Tras permanecer tres años en proceso de restauración, el emblemático marcador de juego de pelota hallado en Atotonilco de Tula volvió a ser exhibido al público como pieza central de la exposición “Juego de Pelota, el eco del movimiento divino”, inaugurada en el Museo Jorge R. Acosta, ubicado en la zona arqueológica de Tula.
La pieza, un aro monumental correspondiente al periodo Posclásico Tardío, es considerada uno de los marcadores de juego de pelota mejor conservados de Hidalgo y uno de los vestigios arqueológicos más representativos del patrimonio histórico de Atotonilco de Tula.
De acuerdo con información del Instituto Nacional de Antropología e Historia (INAH), el monumento fue descubierto durante el siglo XIX en el atrio de la iglesia de Santiago Apóstol. Posteriormente permaneció durante décadas en la plaza principal del municipio y más tarde fue colocado junto al templo, cerca del sitio donde fue localizado originalmente.
La exposición constante a la intemperie provocó una fisura que puso en riesgo su conservación, por lo que fue retirado y trasladado al Centro INAH Hidalgo para someterlo a un proceso integral de restauración que se prolongó por tres años.
El arqueólogo Luis Manuel Gamboa explicó que los marcadores de juego de pelota eran esculturas circulares incrustadas en los muros de las canchas y servían como objetivo para que la pelota de caucho atravesara su abertura, acción que permitía concluir el encuentro ritual.

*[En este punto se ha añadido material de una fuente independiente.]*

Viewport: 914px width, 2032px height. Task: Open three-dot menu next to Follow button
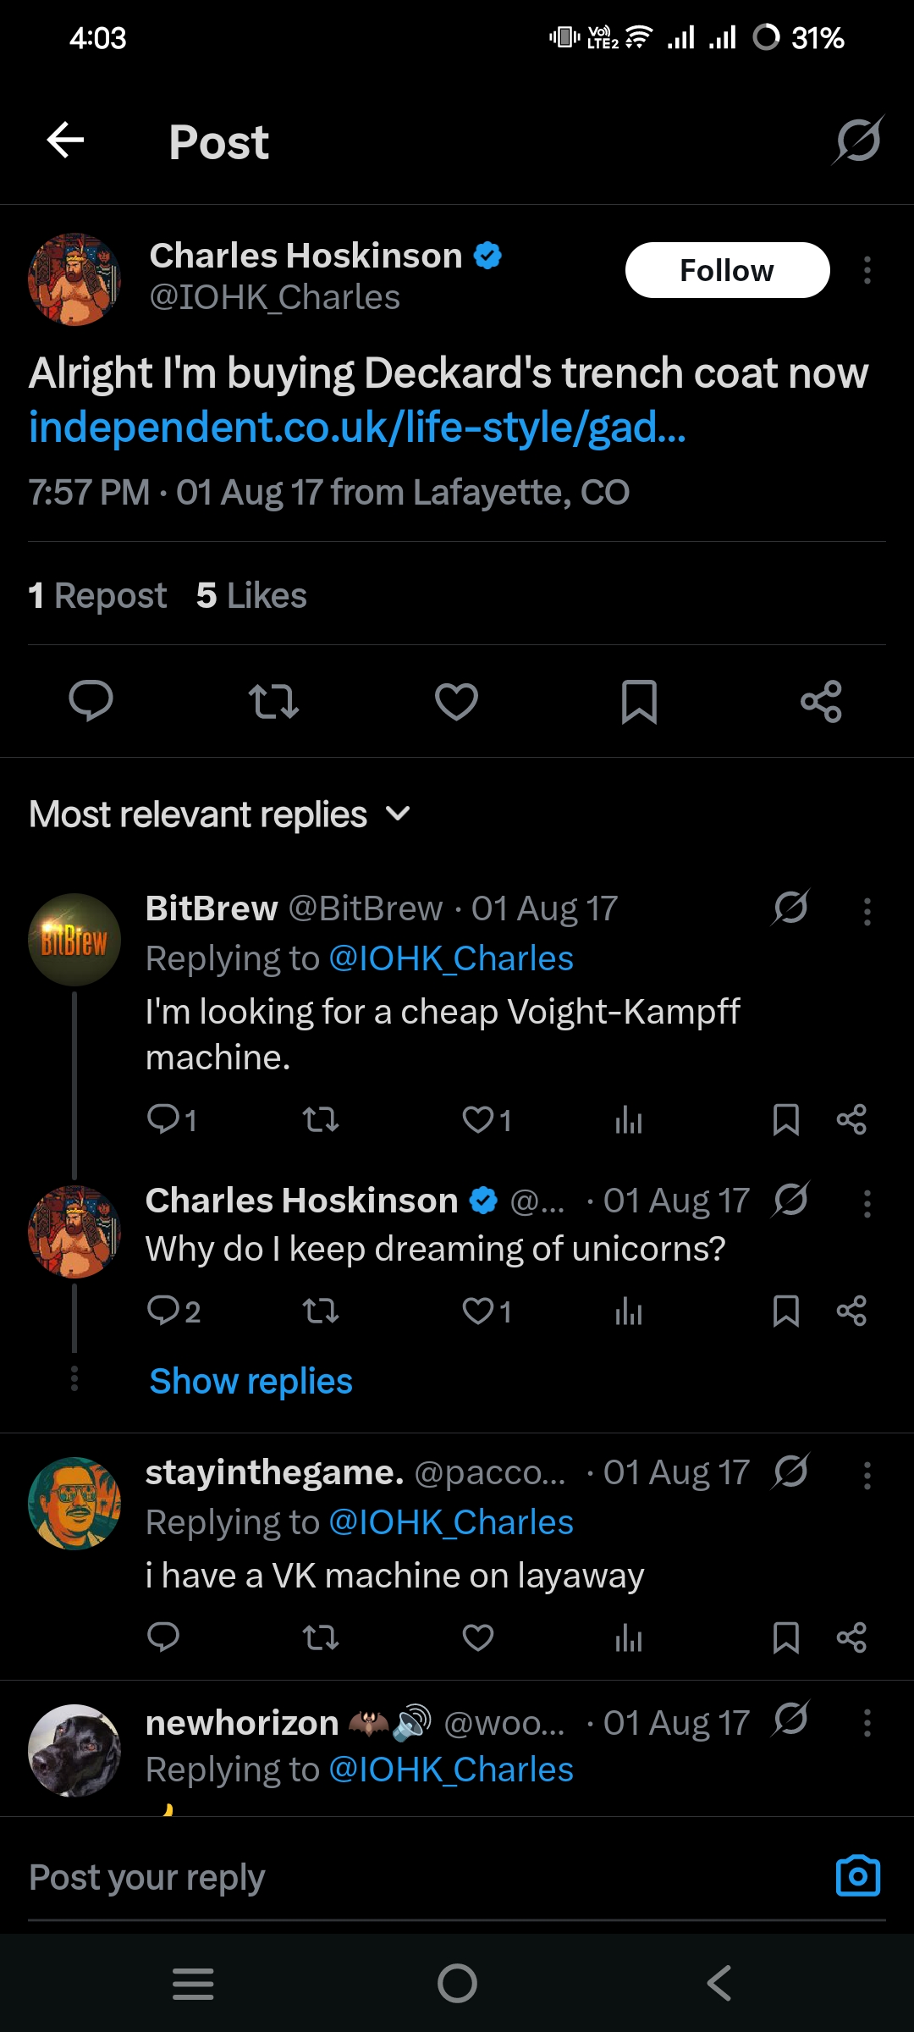coord(867,271)
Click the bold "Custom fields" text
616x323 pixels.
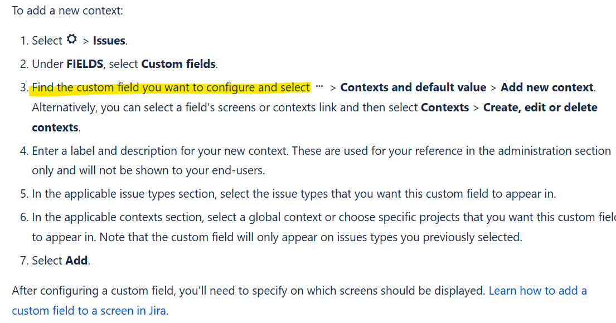(x=178, y=64)
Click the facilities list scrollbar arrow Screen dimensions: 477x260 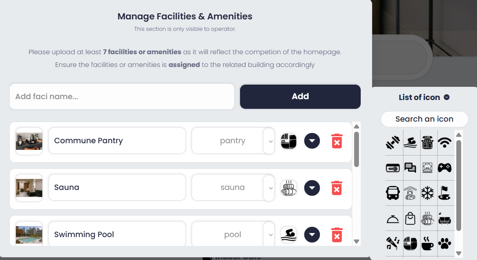[356, 126]
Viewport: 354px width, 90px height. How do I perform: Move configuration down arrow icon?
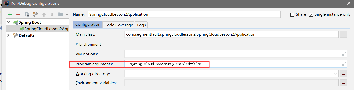[52, 15]
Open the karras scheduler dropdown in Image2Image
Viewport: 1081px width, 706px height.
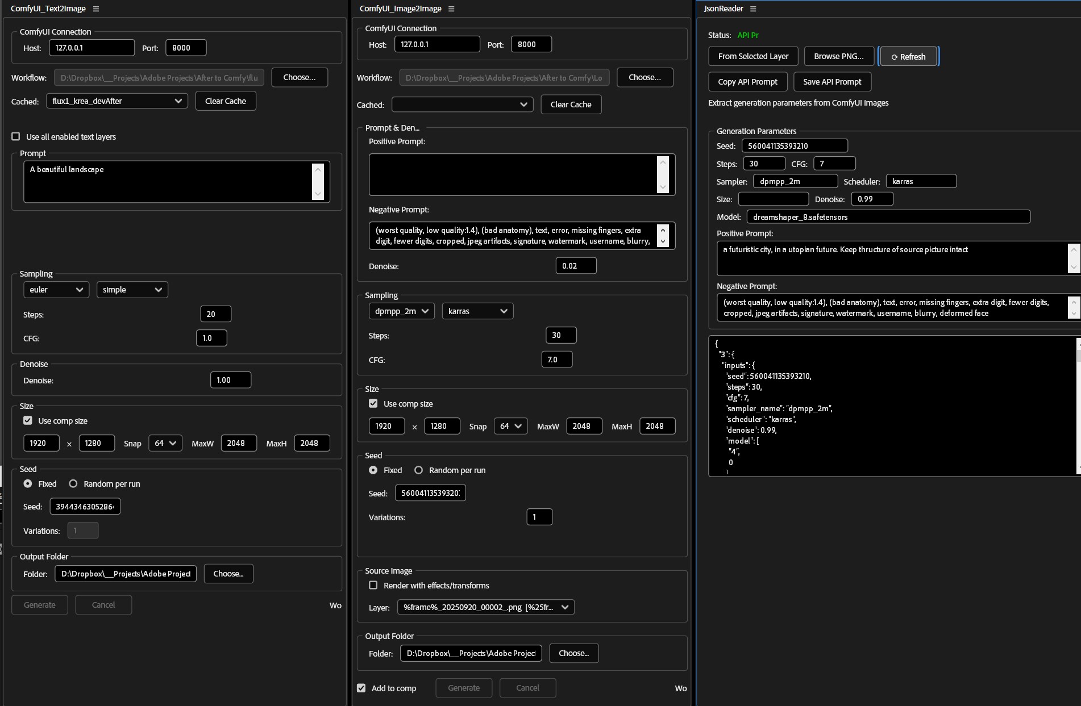[477, 311]
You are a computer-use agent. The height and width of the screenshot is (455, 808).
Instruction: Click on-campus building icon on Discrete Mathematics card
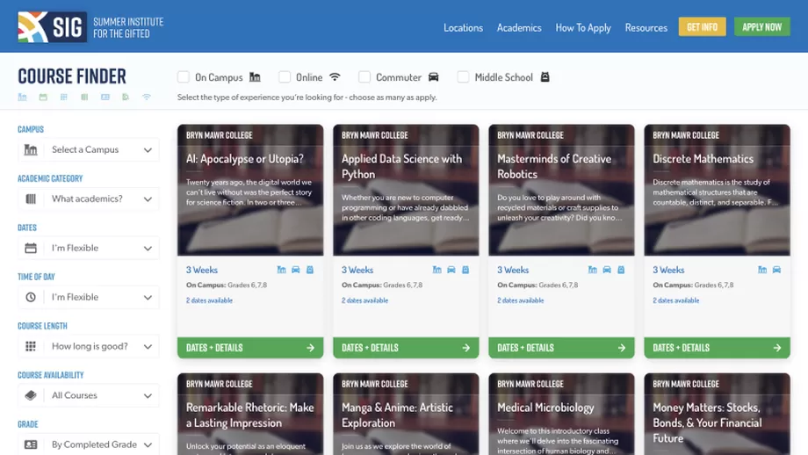pyautogui.click(x=762, y=271)
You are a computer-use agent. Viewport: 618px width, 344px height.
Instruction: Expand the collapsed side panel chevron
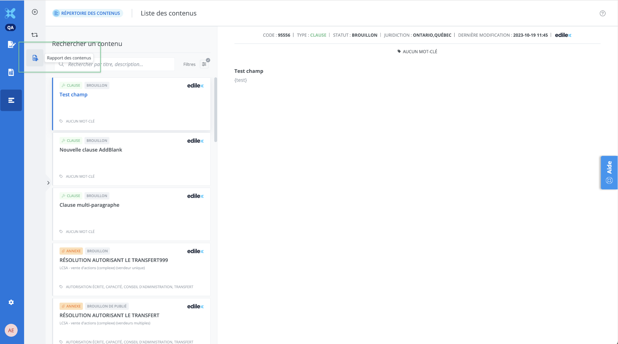48,183
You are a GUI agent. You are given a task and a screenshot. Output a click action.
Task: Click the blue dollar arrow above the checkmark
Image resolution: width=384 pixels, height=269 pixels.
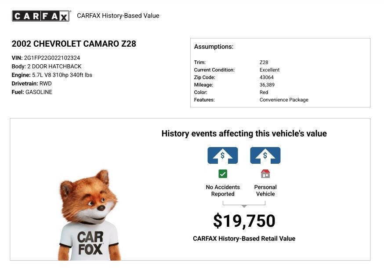(x=223, y=155)
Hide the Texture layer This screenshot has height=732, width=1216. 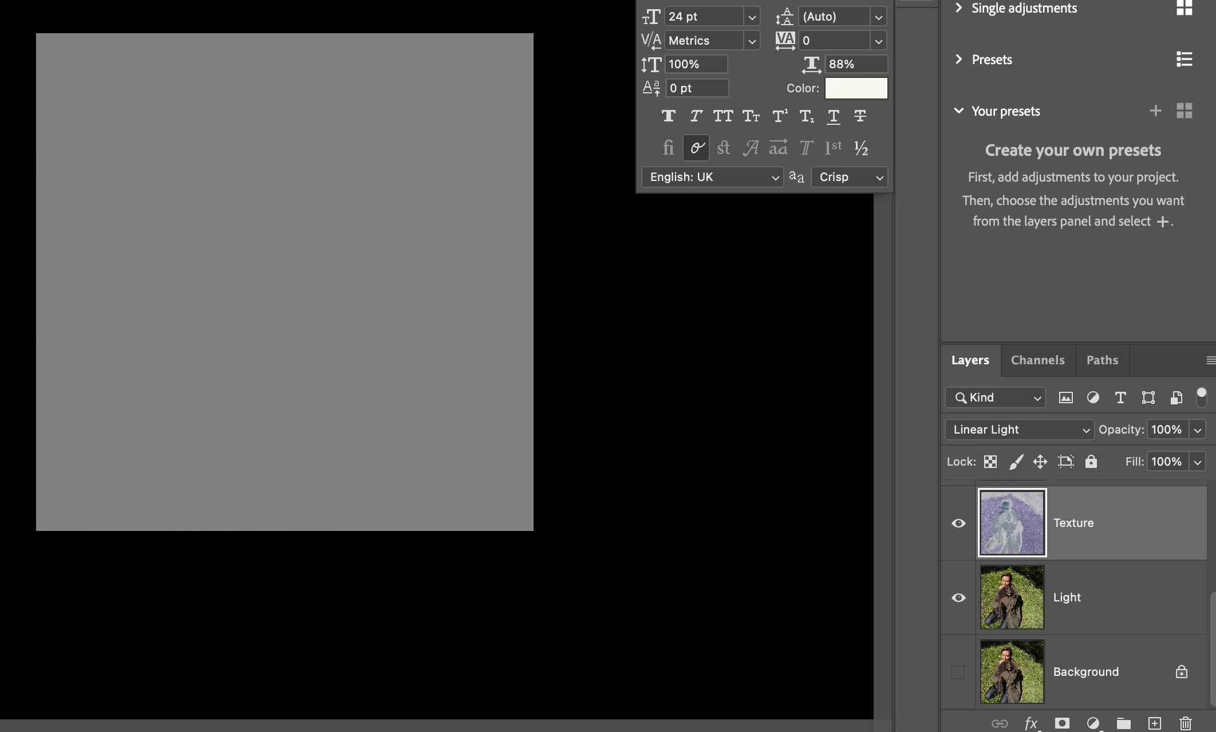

Detalló que en la antigua ciudad tolteca de Tula existen seis canchas de juego de pelota, por lo que originalmente debieron existir al menos doce marcadores; sin embargo, actualmente solo se tiene registro de dos ejemplares.
La muestra también incluye información sobre las canchas de Tula, referencias históricas, códices y elementos que explican la relación del juego de pelota con prácticas rituales, entre ellas el sacrificio humano y los tzompantlis.
Por su parte, el director del Centro INAH Hidalgo, Manuel Villarruel Vázquez, destacó que es la primera ocasión en que el marcador restaurado se presenta al público y resaltó su relevancia por la posible vinculación histórica con la antigua capital tolteca.
Asimismo, señaló que la museografía busca mostrar el significado religioso y filosófico del juego de pelota, entendido por las culturas mesoamericanas como un ritual asociado a la renovación de la vida, el movimiento de los astros y el equilibrio del universo.
Una vez concluida su exhibición temporal en el Museo Jorge R. Acosta, la pieza regresará a Atotonilco de Tula, donde el INAH prevé resguardarla de manera permanente en el Museo Comunitario Totonili, espacio que será acondicionado para garantizar su conservación y evitar nuevos daños por exposición ambiental.
Con ello, uno de los vestigios arqueológicos más importantes de la región podrá preservarse para futuras generaciones, fortaleciendo al mismo tiempo la difusión del legado histórico de la cultura tolteca en Hidalgo.